Match colors, mix materials. Having a tough time deciding among tiles? Live with them for a while. Tape color and tile samples to the walls to see what they look like throughout the day as natural light changes, suggests Stephen Kahn, president of Anchor Bay Tile in Phoenix, Ariz. Choose one main color and a couple of accent colors to use throughout the kitchen, including the backsplash.
Try mixing metallic tiles in different shades with various finishes, such as brushed stainless steel, oil-rubbed bronze or even an antique brass. By including small tiles of marble or granite, you can pull in the countertop color without being boring with a panel of granite that extends up from the countertop, says Barrie Spang, interior designer at Lee Meier Interiors in Westlake, Ohio. As for glass tiles, check out some of the newer tiles with a bit of crackle or frosted finish, Spang says.

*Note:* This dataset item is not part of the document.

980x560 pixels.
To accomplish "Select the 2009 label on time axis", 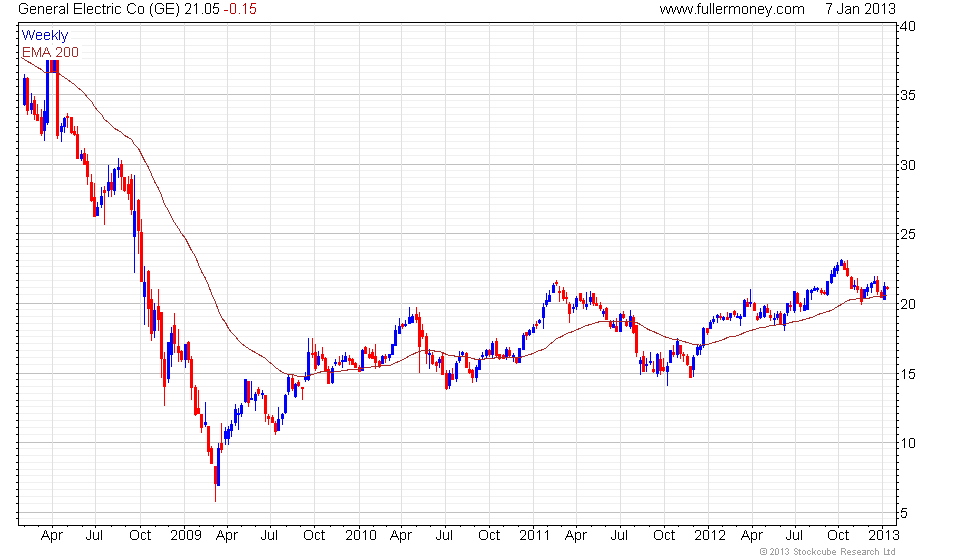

Invest in the high-impact zone. There is more square footage of wall space above the range and sink, so you can play with tile design. “That area gets a lot of visual attention,” Van Deusen says. Consider a neutral field tile for the rest of the kitchen, then bring in a funky glass tile to create a showy centerpiece above the stove.
Don’t be afraid to spice it up in this typically 2-by-3 foot area. Even as one of the larger swaths of tile space, it’s still small. So if you choose a bold color or trendy tile pattern for this zone, you can always change it down the road without tearing out your entire kitchen backsplash, Van Deusen says. Looking for a bold idea? According to a 2011 trend report released by the National Kitchen & Bath Association, back-painted glass in strong carrot orange is fresh but refined and works well in a contemporary kitchen.
Be budget savvy. When on a budget, avoid trendy tile and revisit classic white ceramic that can cost less than a dollar per square foot. But don’t skimp on the grout. “How the tiles adhere to the wall is important, so make sure you get a nice grout,” Spang says.